The Worst Businesses to Start This Year

Starting a new business? These are the worst faring industries to do it in, according to new research.
Business Writers
April 20, 2012

Roughly half of startups fail within five years, but you may be able to improve your odds by side-stepping some almost-certain money pits.

IBISWorld, a Los Angeles-based publisher of industry research, crunched its numbers and found for the Orange County Register the worst businesses to start.

By far the worst is anything involving the U.S. manufacture of men's suits, coats and trousers. Revenues in that industry have plummeted 85.3 percent over the past decade, and 53.7 percent of men's clothing manufacturers have closed. IBISWorld predicts that just 75 percent of the surviving firms will make it through this year, and that revenues in the industry will fall another 21 percent.

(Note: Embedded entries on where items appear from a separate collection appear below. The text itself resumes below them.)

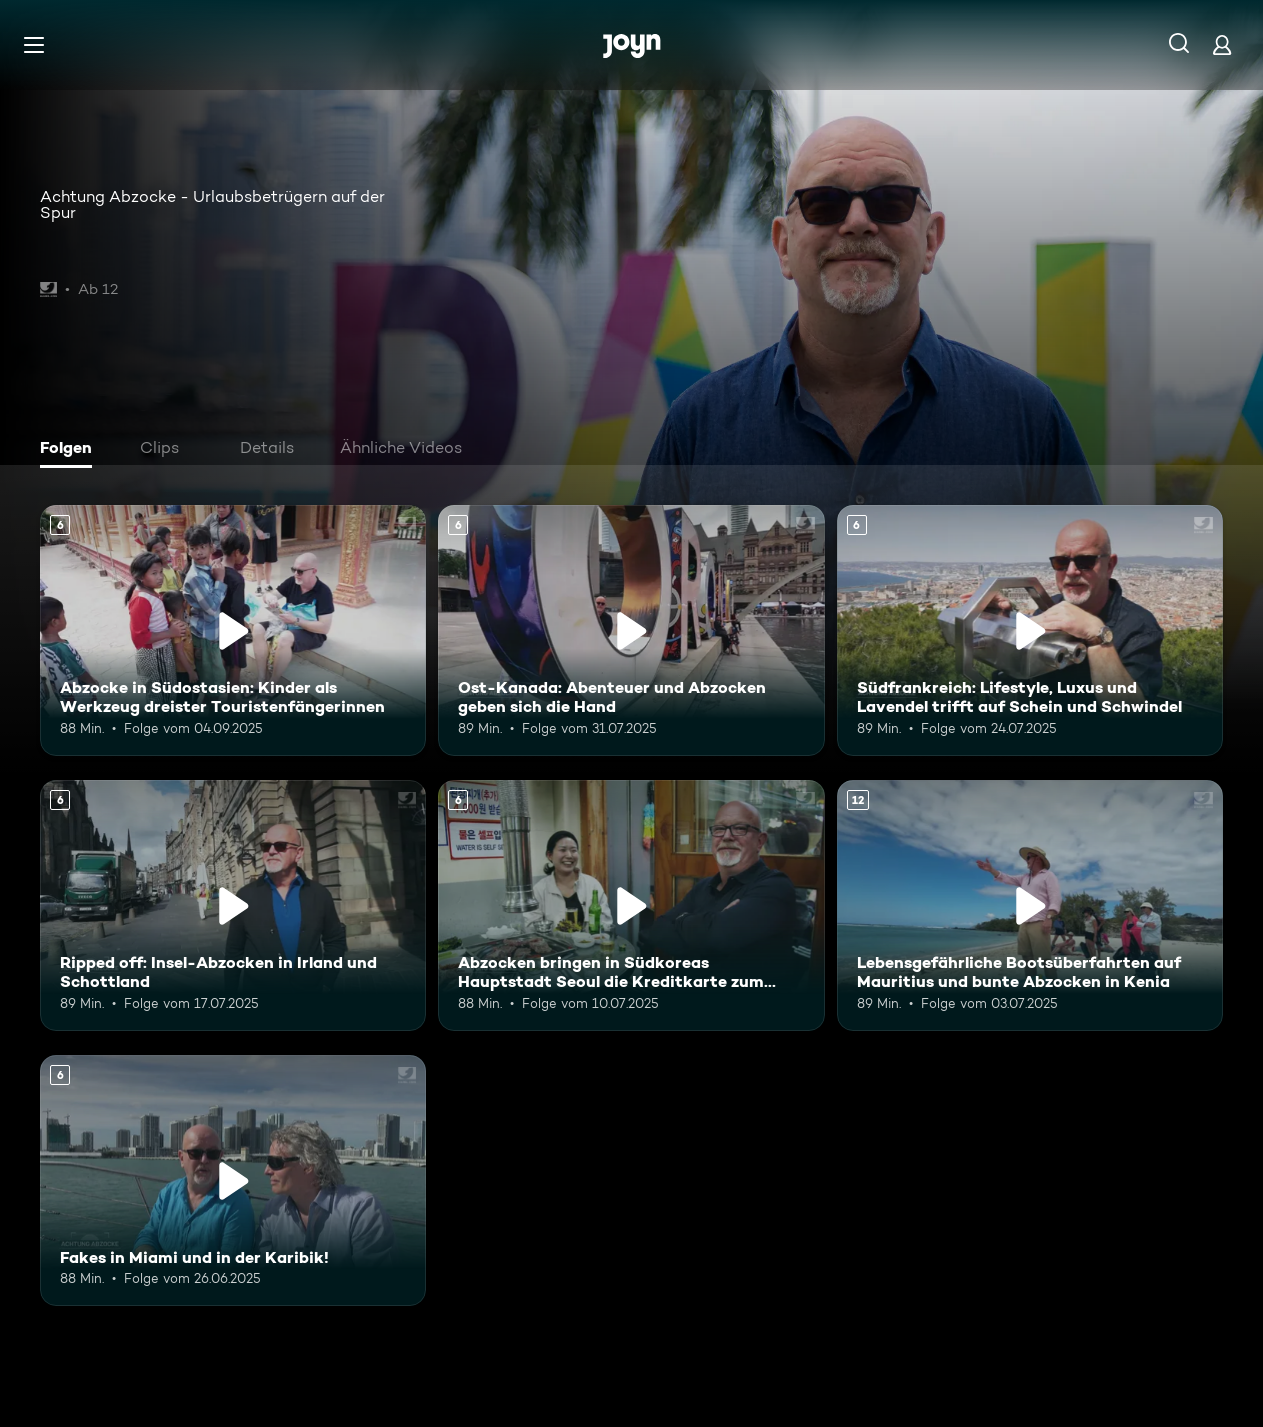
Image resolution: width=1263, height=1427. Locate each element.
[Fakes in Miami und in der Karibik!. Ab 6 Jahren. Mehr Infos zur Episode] (233, 1180)
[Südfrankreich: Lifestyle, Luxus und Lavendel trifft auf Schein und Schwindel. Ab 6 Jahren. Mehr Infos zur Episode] (1030, 630)
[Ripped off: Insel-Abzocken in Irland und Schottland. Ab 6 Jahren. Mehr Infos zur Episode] (233, 905)
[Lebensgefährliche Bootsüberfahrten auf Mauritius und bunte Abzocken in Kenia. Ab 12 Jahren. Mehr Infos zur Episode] (1030, 905)
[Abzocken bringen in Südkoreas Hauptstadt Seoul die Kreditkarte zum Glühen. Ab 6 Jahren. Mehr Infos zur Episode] (631, 905)
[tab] (71, 450)
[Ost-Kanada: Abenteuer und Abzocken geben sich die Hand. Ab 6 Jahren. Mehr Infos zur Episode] (631, 630)
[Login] (1222, 44)
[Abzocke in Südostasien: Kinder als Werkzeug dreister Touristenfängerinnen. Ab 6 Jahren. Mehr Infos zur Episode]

It seems a grim time to be in much of the U.S. clothing industry in general, as well as luggage and leather goods manufacturing (which has lost more than half of its business in the past decade). IBISWorld also fingered knitting mills, hosiery mills and costume and team uniform manufacturing as poor bets for the entrepreneur. US revenues in these industries have taken a nosedive mostly because these things can be made more cheaply abroad.

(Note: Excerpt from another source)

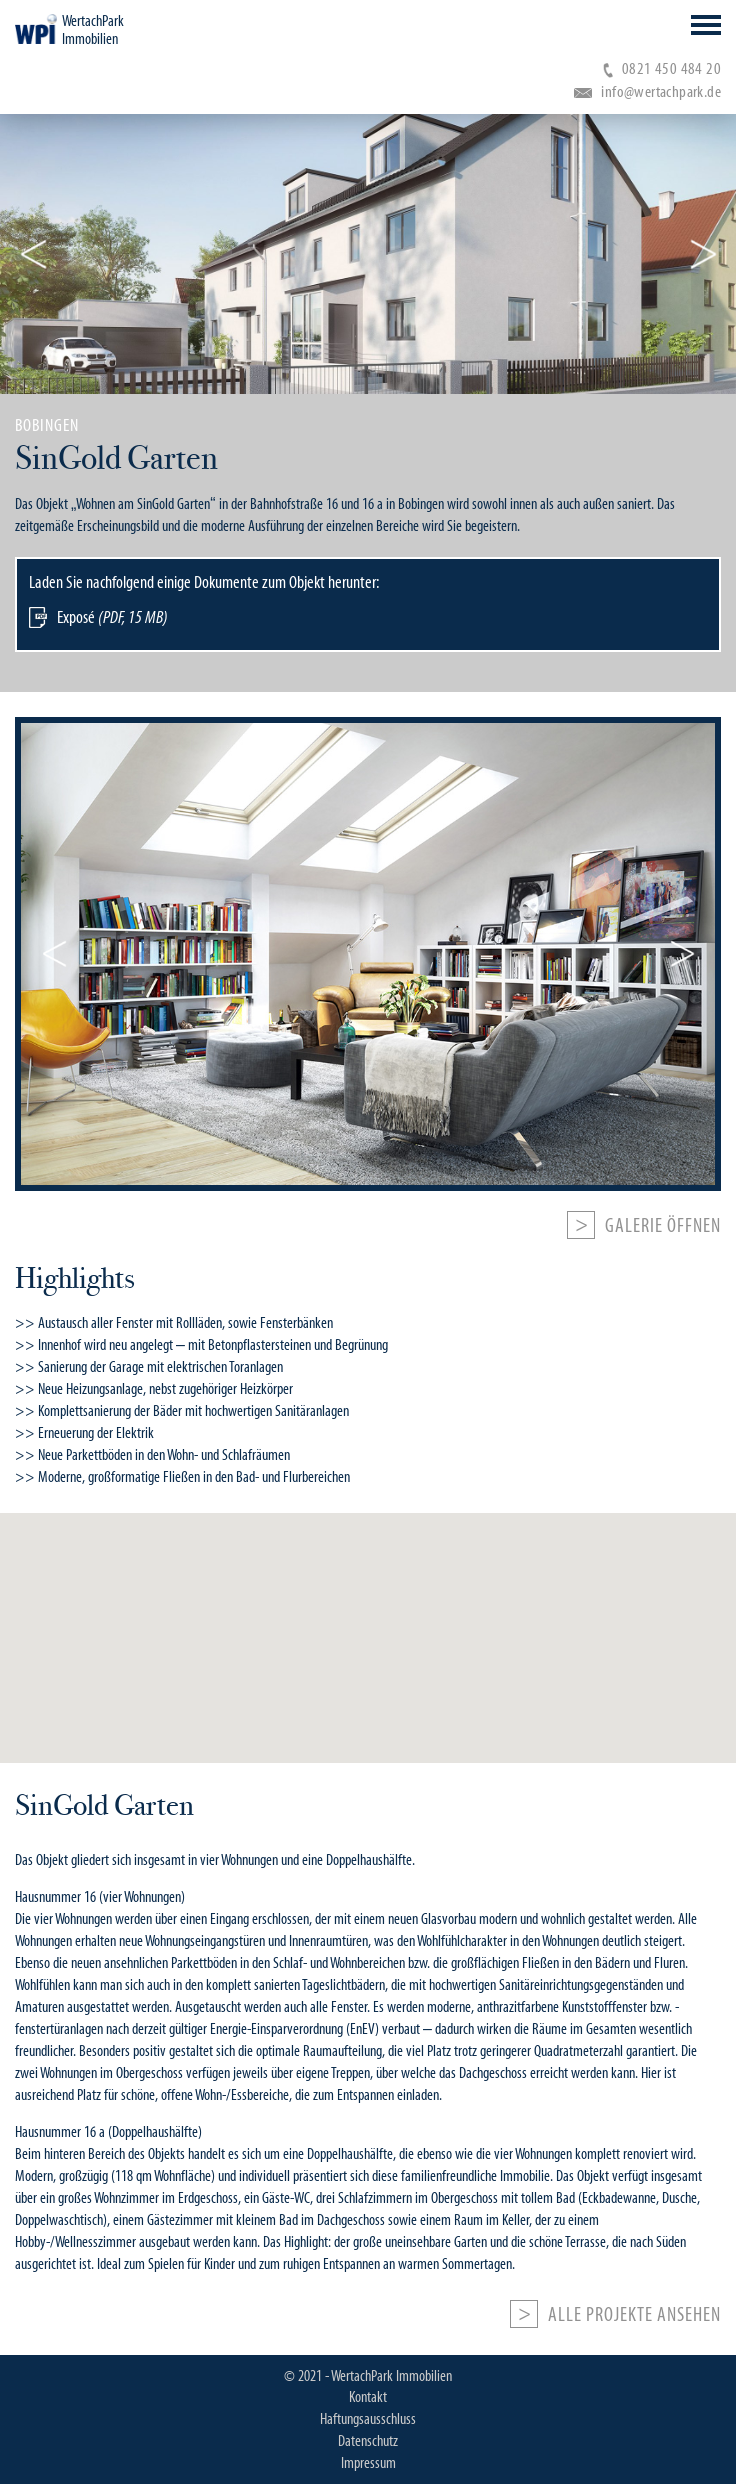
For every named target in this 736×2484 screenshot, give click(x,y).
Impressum (368, 2463)
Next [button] (703, 254)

Also on the endangered list: photofinishing. (When was the last time you developed anything besides a serious penchant for Instagram's sepia filter?) Once upon a time having a "one-hour photo shop" was something to brag about. Now it's practically a history museum. Revenues in the industry have plunged 70.1 percent in the past decade, and the number of shops has fallen by 55 percent.

Technology is also making video, DVD and game rentals and recordable media manufacturing obsolete. Revenues in the former fell 49.6 percent in the past decade and more than half the shops closed. And more will be going the way of Blockbuster: Revenues are expected to drop another 52.5 percent, and less than half of shops will survive. Ditto in the recordable media industry, which is fast going the way of the phonograph. Revenues in that industry have fallen by 53.6 percent and will fall by another 20.1 percent.

Two other poor bets: Appliance repair and manufacturing of plumbing fixtures and bathroom accessories. It's now cheaper to replace small appliances than to fix them, which is part of the reason why revenues are down for repairmen (make that repair companies) by 44.5 percent, and some 20 percent of shops have closed. IBISWorld analyst Nikolita Ponteva told the OC Register that original equipment manufacturers also are doing their own warranty repairs.

Meanwhile, the plumbing fixture/bathroom accessory manufacturers are under siege because of foreign competition. Revenues in the industry have dropped 57.7 percent, and more than one in three factories has disappeared.

Have you worked or started businesses in any of these industries? What other industries do you think are poor bets for entrepreneurs?